[Saved entries]
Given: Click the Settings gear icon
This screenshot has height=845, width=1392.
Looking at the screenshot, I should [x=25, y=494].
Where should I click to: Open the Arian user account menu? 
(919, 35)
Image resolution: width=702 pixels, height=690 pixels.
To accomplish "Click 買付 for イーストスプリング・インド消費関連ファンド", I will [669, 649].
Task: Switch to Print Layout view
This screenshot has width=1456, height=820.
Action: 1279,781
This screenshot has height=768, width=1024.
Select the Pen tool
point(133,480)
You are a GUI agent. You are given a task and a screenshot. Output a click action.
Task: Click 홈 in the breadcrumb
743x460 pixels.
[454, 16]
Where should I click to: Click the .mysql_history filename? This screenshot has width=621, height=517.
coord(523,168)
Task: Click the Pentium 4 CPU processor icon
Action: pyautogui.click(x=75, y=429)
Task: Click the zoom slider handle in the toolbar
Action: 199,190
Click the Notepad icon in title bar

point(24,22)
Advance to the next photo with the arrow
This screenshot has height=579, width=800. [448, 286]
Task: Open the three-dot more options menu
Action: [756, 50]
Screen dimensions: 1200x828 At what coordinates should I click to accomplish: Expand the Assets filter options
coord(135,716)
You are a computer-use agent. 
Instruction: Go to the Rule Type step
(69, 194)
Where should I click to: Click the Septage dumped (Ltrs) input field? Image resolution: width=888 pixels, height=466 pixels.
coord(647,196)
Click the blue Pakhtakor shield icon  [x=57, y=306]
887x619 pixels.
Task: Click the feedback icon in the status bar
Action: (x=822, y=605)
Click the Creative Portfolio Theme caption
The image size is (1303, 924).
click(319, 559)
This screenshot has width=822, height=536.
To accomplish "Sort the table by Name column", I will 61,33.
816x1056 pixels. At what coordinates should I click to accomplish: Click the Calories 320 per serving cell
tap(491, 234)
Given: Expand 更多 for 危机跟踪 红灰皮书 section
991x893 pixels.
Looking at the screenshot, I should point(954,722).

*GOAL OF THE EXERCISE*.
Pull from the data each line where the string "will" turns up.

*WRITTEN RESPONSE*.
To accomplish "Click 買付 for イーストスプリング・インド消費関連ファンド", I will [669, 649].
To accomplish "Sort the table by Name column", I will 61,33.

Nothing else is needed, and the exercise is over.